About this exercise: Write the records out once more, exactly as they appear below.

Records to use:
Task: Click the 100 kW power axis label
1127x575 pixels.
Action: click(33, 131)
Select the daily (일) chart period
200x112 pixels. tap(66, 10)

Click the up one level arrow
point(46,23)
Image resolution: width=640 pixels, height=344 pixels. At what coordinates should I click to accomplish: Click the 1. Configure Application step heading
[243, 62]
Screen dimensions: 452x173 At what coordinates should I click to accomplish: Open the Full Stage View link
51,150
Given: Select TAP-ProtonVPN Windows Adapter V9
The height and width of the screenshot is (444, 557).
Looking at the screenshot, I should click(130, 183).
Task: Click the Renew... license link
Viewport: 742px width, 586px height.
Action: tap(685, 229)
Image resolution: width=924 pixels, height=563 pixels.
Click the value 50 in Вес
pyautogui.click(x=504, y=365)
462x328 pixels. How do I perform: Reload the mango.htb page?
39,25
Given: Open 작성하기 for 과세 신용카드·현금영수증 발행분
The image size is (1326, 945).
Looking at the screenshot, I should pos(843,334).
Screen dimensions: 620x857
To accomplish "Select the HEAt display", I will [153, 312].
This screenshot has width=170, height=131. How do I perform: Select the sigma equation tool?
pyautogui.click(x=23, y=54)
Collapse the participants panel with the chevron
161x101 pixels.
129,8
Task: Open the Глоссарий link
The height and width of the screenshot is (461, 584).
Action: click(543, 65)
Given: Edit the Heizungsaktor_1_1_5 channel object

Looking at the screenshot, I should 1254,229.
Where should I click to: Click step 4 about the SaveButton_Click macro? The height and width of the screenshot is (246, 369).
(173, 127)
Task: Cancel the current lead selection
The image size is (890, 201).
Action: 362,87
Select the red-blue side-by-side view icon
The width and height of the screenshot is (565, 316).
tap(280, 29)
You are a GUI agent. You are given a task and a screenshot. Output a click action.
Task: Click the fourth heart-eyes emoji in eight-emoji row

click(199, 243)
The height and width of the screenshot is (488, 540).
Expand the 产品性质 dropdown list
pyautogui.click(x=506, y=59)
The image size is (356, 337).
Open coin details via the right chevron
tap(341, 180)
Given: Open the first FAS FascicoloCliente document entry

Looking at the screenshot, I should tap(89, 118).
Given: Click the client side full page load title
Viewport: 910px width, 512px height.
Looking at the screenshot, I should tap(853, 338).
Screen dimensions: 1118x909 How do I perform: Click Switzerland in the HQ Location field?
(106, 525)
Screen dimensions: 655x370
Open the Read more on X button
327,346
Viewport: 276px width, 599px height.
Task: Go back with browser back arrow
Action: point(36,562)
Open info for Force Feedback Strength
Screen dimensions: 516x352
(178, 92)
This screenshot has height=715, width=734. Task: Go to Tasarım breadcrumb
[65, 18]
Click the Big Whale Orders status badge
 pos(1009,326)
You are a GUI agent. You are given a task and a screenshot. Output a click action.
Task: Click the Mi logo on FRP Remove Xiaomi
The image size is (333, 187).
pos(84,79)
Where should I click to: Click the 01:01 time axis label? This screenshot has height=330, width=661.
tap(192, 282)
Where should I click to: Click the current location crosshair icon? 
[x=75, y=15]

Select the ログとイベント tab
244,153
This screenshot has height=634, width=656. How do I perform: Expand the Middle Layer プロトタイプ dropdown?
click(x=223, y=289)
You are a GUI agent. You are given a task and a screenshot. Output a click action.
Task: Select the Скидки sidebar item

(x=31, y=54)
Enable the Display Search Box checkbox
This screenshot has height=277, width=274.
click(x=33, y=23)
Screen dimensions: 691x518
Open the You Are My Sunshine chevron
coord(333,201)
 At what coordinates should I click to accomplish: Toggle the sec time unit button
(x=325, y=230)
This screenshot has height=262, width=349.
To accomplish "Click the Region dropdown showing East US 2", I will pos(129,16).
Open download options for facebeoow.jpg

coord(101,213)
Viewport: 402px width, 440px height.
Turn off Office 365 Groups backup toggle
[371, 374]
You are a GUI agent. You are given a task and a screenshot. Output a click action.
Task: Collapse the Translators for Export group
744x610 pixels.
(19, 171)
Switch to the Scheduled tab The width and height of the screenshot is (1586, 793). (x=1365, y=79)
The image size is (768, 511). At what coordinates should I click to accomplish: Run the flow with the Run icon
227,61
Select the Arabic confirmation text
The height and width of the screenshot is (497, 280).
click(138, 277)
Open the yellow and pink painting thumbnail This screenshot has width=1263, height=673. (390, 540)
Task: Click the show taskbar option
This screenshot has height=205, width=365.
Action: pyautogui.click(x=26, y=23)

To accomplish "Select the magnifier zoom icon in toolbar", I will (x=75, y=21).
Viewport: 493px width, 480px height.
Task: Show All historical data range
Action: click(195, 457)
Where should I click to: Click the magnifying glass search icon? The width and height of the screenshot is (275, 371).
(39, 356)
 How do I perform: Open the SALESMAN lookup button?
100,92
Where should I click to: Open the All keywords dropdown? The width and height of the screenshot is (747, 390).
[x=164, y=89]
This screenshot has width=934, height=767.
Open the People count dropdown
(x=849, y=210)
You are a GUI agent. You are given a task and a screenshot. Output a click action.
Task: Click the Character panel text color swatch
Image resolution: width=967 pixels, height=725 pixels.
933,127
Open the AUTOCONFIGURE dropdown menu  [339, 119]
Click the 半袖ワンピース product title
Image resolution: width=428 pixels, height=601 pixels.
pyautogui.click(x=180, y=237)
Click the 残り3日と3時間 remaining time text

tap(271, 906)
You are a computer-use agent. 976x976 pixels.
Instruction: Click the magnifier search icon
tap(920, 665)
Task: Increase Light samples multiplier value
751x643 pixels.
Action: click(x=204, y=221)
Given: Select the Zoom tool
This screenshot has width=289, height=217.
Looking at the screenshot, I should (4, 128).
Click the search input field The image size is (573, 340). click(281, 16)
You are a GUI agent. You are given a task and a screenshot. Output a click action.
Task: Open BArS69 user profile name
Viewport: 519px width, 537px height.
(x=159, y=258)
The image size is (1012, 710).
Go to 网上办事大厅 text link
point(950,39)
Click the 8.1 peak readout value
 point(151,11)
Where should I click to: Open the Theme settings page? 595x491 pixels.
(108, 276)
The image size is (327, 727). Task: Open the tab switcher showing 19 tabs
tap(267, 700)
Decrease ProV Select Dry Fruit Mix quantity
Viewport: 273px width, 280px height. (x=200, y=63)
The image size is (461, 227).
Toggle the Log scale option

Output for this exercise:
Task: Click the 100 kW power axis label
1127x575 pixels.
Action: click(33, 131)
Select the daily (일) chart period
200x112 pixels. tap(66, 10)

Click the up one level arrow
point(46,23)
Image resolution: width=640 pixels, height=344 pixels. At what coordinates should I click to accomplish: Click the 1. Configure Application step heading
[243, 62]
Screen dimensions: 452x173 At what coordinates should I click to accomplish: Open the Full Stage View link
51,150
Given: Select TAP-ProtonVPN Windows Adapter V9
The height and width of the screenshot is (444, 557).
Looking at the screenshot, I should click(130, 183).
Task: Click the Renew... license link
Viewport: 742px width, 586px height.
Action: tap(685, 229)
Image resolution: width=924 pixels, height=563 pixels.
Click the value 50 in Вес
pyautogui.click(x=504, y=365)
462x328 pixels. How do I perform: Reload the mango.htb page?
39,25
Given: Open 작성하기 for 과세 신용카드·현금영수증 발행분
The image size is (1326, 945).
Looking at the screenshot, I should pos(843,334).
Screen dimensions: 620x857
To accomplish "Select the HEAt display", I will [153, 312].
This screenshot has width=170, height=131. How do I perform: Select the sigma equation tool?
pyautogui.click(x=23, y=54)
Collapse the participants panel with the chevron
161x101 pixels.
129,8
Task: Open the Глоссарий link
The height and width of the screenshot is (461, 584).
Action: click(543, 65)
Given: Edit the Heizungsaktor_1_1_5 channel object

Looking at the screenshot, I should 1254,229.
Where should I click to: Click step 4 about the SaveButton_Click macro? The height and width of the screenshot is (246, 369).
(173, 127)
Task: Cancel the current lead selection
The image size is (890, 201).
Action: 362,87
Select the red-blue side-by-side view icon
The width and height of the screenshot is (565, 316).
tap(280, 29)
You are a GUI agent. You are given a task and a screenshot. Output a click action.
Task: Click the fourth heart-eyes emoji in eight-emoji row

click(199, 243)
The height and width of the screenshot is (488, 540).
Expand the 产品性质 dropdown list
pyautogui.click(x=506, y=59)
The image size is (356, 337).
Open coin details via the right chevron
tap(341, 180)
Given: Open the first FAS FascicoloCliente document entry

Looking at the screenshot, I should tap(89, 118).
Given: Click the client side full page load title
Viewport: 910px width, 512px height.
Looking at the screenshot, I should tap(853, 338).
Screen dimensions: 1118x909 How do I perform: Click Switzerland in the HQ Location field?
(106, 525)
Screen dimensions: 655x370
Open the Read more on X button
327,346
Viewport: 276px width, 599px height.
Task: Go back with browser back arrow
Action: point(36,562)
Open info for Force Feedback Strength
Screen dimensions: 516x352
(178, 92)
This screenshot has height=715, width=734. Task: Go to Tasarım breadcrumb
[65, 18]
Click the Big Whale Orders status badge
 pos(1009,326)
You are a GUI agent. You are given a task and a screenshot. Output a click action.
Task: Click the Mi logo on FRP Remove Xiaomi
The image size is (333, 187).
pos(84,79)
Where should I click to: Click the 01:01 time axis label? This screenshot has height=330, width=661.
tap(192, 282)
Where should I click to: Click the current location crosshair icon? 
[x=75, y=15]

Select the ログとイベント tab
244,153
This screenshot has height=634, width=656. How do I perform: Expand the Middle Layer プロトタイプ dropdown?
click(x=223, y=289)
You are a GUI agent. You are given a task and a screenshot. Output a click action.
Task: Select the Скидки sidebar item

(x=31, y=54)
Enable the Display Search Box checkbox
This screenshot has height=277, width=274.
click(x=33, y=23)
Screen dimensions: 691x518
Open the You Are My Sunshine chevron
coord(333,201)
 At what coordinates should I click to accomplish: Toggle the sec time unit button
(x=325, y=230)
This screenshot has height=262, width=349.
To accomplish "Click the Region dropdown showing East US 2", I will pos(129,16).
Open download options for facebeoow.jpg

coord(101,213)
Viewport: 402px width, 440px height.
Turn off Office 365 Groups backup toggle
[371, 374]
You are a GUI agent. You are given a task and a screenshot. Output a click action.
Task: Collapse the Translators for Export group
744x610 pixels.
(19, 171)
Switch to the Scheduled tab The width and height of the screenshot is (1586, 793). (x=1365, y=79)
The image size is (768, 511). At what coordinates should I click to accomplish: Run the flow with the Run icon
227,61
Select the Arabic confirmation text
The height and width of the screenshot is (497, 280).
click(138, 277)
Open the yellow and pink painting thumbnail This screenshot has width=1263, height=673. (390, 540)
Task: Click the show taskbar option
This screenshot has height=205, width=365.
Action: pyautogui.click(x=26, y=23)

To accomplish "Select the magnifier zoom icon in toolbar", I will (x=75, y=21).
Viewport: 493px width, 480px height.
Task: Show All historical data range
Action: click(195, 457)
Where should I click to: Click the magnifying glass search icon? The width and height of the screenshot is (275, 371).
(39, 356)
 How do I perform: Open the SALESMAN lookup button?
100,92
Where should I click to: Open the All keywords dropdown? The width and height of the screenshot is (747, 390).
[x=164, y=89]
This screenshot has width=934, height=767.
Open the People count dropdown
(x=849, y=210)
You are a GUI agent. You are given a task and a screenshot. Output a click action.
Task: Click the Character panel text color swatch
Image resolution: width=967 pixels, height=725 pixels.
933,127
Open the AUTOCONFIGURE dropdown menu  [339, 119]
Click the 半袖ワンピース product title
Image resolution: width=428 pixels, height=601 pixels.
pyautogui.click(x=180, y=237)
Click the 残り3日と3時間 remaining time text

tap(271, 906)
You are a computer-use agent. 976x976 pixels.
Instruction: Click the magnifier search icon
tap(920, 665)
Task: Increase Light samples multiplier value
751x643 pixels.
Action: click(x=204, y=221)
Given: Select the Zoom tool
This screenshot has width=289, height=217.
Looking at the screenshot, I should (4, 128).
Click the search input field The image size is (573, 340). click(281, 16)
You are a GUI agent. You are given a task and a screenshot. Output a click action.
Task: Open BArS69 user profile name
Viewport: 519px width, 537px height.
(x=159, y=258)
The image size is (1012, 710).
Go to 网上办事大厅 text link
point(950,39)
Click the 8.1 peak readout value
 point(151,11)
Where should I click to: Open the Theme settings page? 595x491 pixels.
(108, 276)
The image size is (327, 727). Task: Open the tab switcher showing 19 tabs
tap(267, 700)
Decrease ProV Select Dry Fruit Mix quantity
Viewport: 273px width, 280px height. (x=200, y=63)
The image size is (461, 227).
Toggle the Log scale option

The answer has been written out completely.